Apple is doing very well in airplanes that crisscross our skies, thanks to the iPad. It is not only being used by airline staff at United to replace paper manuals and charts but is also now being tested by Qantas to replace existing in-flight entertainment options.
A new Qantas trial pilot program will see one of the airline’s Boeing 767-300 jets outfitted with one iPad 2 for each passenger, according to the Australian Business Traveller. Each of the aircraft’s 254 seats will have its own iPad 2, and there will also be several spares kept on hand just in case. All seats pockets will carry an iPad 2, but business-class travelers will also get a flexible stand to use with their fold-out meal tray.
The iPads won’t be tethered to seats, but they will carry a software theft deterrent of sorts: Each boots directly into and only has access to Qantas’ proprietary Q Streaming app, which provides access to its in-flight entertainment library over Wi-Fi but which is also rendered useless upon leaving the plane.

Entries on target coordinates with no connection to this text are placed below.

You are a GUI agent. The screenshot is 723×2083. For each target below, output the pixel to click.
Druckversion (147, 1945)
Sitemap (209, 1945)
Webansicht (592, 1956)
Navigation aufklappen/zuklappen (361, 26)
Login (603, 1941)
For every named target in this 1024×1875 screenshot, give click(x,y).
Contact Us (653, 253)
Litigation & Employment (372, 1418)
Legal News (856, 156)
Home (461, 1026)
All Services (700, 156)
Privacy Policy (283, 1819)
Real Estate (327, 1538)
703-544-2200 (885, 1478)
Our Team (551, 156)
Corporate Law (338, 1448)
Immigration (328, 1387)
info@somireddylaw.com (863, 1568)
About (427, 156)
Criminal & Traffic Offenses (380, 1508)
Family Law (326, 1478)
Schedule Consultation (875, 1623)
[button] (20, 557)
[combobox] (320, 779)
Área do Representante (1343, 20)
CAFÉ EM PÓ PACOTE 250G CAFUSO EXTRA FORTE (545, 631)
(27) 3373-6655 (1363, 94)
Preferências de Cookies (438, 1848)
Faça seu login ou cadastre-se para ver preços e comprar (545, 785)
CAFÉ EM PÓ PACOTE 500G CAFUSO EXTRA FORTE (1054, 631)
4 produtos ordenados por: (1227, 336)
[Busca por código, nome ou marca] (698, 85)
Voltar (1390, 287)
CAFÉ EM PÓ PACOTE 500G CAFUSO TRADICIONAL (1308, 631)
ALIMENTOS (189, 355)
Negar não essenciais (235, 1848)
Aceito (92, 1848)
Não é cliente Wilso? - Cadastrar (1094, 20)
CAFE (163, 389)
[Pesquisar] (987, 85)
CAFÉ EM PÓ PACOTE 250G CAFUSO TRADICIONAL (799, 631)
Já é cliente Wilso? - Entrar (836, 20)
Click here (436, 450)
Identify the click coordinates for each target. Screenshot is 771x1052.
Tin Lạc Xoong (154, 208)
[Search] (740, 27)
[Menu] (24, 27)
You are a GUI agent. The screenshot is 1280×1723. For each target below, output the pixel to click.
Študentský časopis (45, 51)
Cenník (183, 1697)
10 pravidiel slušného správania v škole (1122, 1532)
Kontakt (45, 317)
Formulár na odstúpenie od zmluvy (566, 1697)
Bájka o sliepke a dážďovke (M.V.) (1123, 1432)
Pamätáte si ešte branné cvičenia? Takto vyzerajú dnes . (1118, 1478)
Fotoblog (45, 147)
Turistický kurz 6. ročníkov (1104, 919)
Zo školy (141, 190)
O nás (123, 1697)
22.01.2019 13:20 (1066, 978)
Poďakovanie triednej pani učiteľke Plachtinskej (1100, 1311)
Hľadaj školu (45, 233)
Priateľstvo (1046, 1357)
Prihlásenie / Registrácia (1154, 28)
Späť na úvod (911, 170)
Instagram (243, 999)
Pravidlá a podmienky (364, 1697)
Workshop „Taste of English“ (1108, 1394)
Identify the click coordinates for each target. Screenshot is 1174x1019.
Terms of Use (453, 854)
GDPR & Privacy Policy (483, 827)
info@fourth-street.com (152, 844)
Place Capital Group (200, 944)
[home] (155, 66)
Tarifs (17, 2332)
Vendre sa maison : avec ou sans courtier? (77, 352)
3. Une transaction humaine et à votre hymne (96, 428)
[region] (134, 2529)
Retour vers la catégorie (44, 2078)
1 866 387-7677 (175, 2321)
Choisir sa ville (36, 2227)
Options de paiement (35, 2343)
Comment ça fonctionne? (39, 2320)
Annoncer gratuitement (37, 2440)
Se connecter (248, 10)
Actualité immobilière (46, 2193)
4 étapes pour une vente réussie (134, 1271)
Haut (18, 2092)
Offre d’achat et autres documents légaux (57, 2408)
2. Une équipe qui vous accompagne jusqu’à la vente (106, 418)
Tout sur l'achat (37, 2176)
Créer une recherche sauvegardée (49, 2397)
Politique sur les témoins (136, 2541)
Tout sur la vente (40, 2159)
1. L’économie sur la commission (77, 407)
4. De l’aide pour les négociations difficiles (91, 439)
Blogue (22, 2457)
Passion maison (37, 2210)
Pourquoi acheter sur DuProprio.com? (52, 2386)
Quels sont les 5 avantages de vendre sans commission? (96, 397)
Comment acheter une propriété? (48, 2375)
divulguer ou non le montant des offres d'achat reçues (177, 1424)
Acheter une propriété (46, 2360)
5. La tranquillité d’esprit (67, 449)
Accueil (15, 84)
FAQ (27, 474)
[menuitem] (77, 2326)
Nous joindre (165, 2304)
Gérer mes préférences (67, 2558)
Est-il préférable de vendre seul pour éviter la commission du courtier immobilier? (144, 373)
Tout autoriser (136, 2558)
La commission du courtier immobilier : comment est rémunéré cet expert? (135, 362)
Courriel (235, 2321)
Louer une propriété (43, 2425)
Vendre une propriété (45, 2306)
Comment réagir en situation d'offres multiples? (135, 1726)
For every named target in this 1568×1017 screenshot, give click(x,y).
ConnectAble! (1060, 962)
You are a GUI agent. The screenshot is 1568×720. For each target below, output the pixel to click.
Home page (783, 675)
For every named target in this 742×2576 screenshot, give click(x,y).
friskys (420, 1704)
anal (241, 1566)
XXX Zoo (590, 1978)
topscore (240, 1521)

The pilot program is about testing Qantas’ in-flight Wi-Fi streaming capabilities, Qantas Executive Manager for Customer Experience Alison Webster told the ABT. The ultimate goal is to be able to provide passengers with access to the Q Streaming service through their own devices, be they Apple’s iPads and iPhones or Android tablets and handsets.
If the initial test proves a success, Qantas plans to expand it to ten Boeing 767-300 jets, complete with iPad brackets installed in seat backs. Passengers who opt to use their own devices will also have the option of downloading a video to watch within 24 hours of leaving a plane, should they land before they finish their show or movie.
With iPads in the cockpit and iPads in the cabin, the air travel industry is becoming a perfect use case of how Apple’s devices appeal to companies for both consumer-facing and internal business use. Let’s hope Qantas’ example catches on here in North America and in the rest of the world, too. That shouldn’t be too tall of an order, since Q Streaming is based on the same technology that powers Virgin America’s just-announced in-flight entertainment system.